* ASSIGNED TASK *
Find all lines with the word "computer" in the material, then copy them.
-------------------------
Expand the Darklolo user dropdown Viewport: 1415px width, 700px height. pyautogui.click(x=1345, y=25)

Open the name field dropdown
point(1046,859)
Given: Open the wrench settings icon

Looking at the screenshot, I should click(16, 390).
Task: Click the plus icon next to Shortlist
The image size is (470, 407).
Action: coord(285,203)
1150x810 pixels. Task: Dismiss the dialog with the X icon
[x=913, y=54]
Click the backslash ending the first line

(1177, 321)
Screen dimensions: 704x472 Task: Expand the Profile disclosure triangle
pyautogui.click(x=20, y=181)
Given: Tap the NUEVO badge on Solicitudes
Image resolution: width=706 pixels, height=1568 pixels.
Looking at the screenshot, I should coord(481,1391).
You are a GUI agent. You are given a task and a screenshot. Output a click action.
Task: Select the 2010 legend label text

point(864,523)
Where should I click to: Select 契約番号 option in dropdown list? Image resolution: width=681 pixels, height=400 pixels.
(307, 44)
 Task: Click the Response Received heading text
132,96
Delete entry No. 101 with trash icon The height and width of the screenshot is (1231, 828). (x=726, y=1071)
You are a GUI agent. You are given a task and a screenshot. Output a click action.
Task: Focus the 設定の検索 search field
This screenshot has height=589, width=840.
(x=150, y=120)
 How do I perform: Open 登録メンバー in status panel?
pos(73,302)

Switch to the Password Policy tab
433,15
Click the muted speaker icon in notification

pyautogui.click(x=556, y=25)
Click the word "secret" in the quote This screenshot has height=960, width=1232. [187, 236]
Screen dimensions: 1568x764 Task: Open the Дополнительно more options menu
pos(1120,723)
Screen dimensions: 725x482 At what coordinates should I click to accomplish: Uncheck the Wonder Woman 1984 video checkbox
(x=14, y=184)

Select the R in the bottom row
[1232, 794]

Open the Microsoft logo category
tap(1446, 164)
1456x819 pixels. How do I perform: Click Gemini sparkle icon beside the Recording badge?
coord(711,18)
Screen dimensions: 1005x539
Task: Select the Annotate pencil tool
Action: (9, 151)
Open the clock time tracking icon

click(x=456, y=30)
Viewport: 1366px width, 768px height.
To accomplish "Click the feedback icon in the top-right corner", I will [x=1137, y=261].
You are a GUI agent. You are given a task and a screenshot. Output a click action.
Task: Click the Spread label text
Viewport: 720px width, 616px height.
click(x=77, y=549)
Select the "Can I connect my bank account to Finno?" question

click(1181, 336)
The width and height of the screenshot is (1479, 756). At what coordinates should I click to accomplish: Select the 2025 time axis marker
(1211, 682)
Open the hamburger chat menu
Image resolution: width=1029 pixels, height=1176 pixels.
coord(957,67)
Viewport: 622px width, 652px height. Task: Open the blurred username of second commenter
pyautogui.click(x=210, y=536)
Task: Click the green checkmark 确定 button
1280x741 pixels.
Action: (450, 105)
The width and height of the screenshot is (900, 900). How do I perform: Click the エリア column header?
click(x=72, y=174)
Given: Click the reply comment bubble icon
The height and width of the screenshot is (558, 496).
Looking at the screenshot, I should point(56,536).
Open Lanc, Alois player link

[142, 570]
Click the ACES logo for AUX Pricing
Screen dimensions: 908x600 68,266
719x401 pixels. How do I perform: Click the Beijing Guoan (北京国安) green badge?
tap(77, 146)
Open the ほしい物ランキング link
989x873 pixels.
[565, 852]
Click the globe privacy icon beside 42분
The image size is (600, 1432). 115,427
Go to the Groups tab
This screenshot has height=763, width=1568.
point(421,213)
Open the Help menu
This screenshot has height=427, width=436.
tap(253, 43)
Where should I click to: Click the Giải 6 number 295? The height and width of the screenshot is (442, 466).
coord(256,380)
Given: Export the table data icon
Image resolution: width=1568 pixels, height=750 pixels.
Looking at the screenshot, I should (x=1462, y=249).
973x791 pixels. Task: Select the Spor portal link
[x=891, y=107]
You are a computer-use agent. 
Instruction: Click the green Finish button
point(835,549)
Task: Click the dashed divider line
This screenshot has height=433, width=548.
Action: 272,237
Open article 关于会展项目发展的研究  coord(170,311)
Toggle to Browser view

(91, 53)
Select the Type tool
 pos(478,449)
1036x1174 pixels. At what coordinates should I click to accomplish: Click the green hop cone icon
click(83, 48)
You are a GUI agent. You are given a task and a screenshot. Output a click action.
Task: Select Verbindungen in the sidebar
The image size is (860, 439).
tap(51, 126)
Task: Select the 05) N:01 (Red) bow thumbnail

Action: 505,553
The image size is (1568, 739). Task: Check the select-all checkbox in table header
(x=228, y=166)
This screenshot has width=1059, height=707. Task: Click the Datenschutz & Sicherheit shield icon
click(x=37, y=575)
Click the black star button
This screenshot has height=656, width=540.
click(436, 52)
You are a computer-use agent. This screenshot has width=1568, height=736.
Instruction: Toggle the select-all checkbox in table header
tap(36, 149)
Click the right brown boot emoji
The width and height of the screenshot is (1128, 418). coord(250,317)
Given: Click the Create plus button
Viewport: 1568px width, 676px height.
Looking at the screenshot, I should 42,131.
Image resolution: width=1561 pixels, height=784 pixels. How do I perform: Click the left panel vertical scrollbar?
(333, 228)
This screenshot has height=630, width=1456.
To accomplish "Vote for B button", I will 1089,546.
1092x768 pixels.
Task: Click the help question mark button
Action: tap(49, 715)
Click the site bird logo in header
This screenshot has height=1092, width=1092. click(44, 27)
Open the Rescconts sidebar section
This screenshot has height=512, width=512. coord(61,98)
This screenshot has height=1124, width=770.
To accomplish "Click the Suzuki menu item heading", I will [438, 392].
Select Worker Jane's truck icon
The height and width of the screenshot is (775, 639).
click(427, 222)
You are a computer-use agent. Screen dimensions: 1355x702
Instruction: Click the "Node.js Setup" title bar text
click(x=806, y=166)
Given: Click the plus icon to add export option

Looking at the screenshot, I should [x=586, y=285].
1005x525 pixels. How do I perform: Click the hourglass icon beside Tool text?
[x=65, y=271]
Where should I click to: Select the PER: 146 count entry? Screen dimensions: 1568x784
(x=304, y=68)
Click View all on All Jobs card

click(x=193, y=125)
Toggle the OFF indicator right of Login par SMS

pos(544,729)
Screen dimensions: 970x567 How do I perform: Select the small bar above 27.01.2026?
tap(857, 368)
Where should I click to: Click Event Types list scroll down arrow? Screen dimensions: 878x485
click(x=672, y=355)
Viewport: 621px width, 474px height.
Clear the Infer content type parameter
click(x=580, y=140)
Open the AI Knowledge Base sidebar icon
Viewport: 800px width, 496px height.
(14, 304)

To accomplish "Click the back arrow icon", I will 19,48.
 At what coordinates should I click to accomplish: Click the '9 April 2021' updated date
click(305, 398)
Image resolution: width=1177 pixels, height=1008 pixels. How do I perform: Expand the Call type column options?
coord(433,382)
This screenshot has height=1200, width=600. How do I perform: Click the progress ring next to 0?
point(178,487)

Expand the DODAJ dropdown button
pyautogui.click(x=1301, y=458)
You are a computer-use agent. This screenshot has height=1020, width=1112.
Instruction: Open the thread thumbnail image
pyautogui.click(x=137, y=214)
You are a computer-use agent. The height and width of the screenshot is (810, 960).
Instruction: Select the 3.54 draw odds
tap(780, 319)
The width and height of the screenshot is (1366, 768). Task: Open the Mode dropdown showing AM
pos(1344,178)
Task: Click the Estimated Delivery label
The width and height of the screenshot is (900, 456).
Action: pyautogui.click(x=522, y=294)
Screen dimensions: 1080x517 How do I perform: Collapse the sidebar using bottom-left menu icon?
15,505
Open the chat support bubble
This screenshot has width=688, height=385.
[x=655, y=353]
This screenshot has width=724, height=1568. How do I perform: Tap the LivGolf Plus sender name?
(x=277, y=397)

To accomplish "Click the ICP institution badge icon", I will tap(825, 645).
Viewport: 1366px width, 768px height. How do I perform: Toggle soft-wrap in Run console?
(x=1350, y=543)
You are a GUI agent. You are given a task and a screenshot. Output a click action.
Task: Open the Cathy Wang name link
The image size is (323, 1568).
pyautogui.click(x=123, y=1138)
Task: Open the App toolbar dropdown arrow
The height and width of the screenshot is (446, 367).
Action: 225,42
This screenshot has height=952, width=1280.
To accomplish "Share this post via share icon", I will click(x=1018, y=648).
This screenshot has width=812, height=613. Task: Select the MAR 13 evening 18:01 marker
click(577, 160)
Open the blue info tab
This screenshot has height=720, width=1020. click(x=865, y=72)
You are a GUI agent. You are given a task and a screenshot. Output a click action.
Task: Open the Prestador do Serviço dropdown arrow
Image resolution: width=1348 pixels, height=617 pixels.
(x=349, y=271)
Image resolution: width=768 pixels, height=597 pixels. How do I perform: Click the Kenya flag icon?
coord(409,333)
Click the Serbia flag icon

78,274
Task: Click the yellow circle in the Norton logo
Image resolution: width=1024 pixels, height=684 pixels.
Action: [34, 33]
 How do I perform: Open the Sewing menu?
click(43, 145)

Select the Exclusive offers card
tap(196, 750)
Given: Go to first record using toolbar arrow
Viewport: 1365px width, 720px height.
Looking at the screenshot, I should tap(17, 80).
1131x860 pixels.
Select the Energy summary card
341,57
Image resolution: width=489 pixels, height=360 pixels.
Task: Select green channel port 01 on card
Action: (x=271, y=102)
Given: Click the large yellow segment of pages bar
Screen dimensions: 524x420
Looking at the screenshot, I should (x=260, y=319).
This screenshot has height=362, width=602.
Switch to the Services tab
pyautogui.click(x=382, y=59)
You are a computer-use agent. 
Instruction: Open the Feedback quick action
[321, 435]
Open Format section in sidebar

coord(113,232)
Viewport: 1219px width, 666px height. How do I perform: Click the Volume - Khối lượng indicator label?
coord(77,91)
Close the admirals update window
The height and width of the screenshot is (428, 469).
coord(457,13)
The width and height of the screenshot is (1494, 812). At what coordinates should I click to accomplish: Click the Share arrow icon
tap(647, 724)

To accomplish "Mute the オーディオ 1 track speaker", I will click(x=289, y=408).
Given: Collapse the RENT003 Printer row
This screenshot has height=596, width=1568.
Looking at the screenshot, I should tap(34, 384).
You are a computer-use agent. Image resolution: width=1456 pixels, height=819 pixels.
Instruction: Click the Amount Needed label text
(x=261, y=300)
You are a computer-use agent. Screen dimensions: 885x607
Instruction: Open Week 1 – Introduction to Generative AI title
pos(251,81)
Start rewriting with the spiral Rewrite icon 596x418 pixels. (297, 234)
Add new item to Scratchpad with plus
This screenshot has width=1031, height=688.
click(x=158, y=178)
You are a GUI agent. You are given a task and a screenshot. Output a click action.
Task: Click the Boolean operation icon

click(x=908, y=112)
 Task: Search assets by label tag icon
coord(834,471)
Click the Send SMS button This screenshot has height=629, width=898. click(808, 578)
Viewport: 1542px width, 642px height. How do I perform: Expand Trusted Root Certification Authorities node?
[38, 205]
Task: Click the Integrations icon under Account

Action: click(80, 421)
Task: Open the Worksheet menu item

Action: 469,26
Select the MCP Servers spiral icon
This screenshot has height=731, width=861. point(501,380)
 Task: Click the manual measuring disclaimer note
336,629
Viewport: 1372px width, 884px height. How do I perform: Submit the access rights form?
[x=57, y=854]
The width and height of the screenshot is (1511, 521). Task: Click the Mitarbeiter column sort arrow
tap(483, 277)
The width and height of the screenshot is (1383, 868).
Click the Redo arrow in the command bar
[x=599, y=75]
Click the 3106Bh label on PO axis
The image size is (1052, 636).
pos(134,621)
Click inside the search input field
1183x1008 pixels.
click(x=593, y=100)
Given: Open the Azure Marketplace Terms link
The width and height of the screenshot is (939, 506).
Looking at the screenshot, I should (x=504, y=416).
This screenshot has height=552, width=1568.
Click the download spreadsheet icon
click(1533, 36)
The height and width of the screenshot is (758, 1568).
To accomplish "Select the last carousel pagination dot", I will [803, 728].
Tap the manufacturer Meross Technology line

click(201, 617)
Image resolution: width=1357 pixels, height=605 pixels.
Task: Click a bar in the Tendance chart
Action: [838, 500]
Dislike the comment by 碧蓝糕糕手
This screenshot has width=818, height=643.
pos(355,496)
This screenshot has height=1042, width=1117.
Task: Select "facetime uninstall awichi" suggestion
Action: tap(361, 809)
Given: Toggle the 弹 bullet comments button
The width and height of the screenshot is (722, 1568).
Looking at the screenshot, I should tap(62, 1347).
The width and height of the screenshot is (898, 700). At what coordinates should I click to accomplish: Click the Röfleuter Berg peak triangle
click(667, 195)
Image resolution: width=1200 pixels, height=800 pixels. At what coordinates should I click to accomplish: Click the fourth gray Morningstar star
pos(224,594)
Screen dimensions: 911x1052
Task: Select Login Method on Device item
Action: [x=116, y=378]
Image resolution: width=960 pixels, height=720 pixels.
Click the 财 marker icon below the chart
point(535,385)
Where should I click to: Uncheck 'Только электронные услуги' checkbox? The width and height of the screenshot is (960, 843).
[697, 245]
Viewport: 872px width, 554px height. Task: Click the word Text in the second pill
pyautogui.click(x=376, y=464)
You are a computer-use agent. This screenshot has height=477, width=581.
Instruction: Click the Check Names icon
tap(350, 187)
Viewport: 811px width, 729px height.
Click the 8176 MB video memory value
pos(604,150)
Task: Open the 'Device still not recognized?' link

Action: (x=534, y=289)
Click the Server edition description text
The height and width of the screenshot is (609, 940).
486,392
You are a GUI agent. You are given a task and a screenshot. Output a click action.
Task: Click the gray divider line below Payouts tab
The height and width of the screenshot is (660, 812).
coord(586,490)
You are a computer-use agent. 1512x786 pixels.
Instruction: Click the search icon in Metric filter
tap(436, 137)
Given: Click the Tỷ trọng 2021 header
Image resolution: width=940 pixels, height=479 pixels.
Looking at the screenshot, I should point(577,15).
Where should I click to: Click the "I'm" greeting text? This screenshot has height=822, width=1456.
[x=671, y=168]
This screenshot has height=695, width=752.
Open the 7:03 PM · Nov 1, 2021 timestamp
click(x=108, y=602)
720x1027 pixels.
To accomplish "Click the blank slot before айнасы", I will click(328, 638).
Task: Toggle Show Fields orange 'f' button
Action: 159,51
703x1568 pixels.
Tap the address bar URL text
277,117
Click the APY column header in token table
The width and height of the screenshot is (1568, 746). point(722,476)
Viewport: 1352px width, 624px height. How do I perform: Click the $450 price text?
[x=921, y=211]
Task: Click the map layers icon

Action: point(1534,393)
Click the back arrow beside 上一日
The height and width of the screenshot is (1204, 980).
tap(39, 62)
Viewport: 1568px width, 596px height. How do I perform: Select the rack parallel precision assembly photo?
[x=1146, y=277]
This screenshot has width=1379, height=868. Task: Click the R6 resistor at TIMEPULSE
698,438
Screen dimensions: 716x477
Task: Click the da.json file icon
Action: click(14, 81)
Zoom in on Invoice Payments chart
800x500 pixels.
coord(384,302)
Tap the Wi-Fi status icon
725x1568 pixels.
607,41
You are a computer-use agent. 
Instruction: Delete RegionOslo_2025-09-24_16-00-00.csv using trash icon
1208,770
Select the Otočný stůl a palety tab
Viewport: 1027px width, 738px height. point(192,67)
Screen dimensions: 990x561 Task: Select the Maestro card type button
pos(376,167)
-------------------------
* ANSWER TO THIS TASK *
You are a computer-use agent. 
You are a computer-use agent. This screenshot has width=1568, height=736.
You are a computer-use agent. Screen dimensions: 1355x702
You are a computer-use agent. This screenshot has height=1020, width=1112.
You are a computer-use agent. The height and width of the screenshot is (810, 960).
You are a computer-use agent. 
You are a computer-use agent. Image resolution: width=1456 pixels, height=819 pixels.
You are a computer-use agent. Screen dimensions: 885x607
You are a computer-use agent. This screenshot has height=477, width=581.
You are a computer-use agent. 1512x786 pixels.
You are a computer-use agent. 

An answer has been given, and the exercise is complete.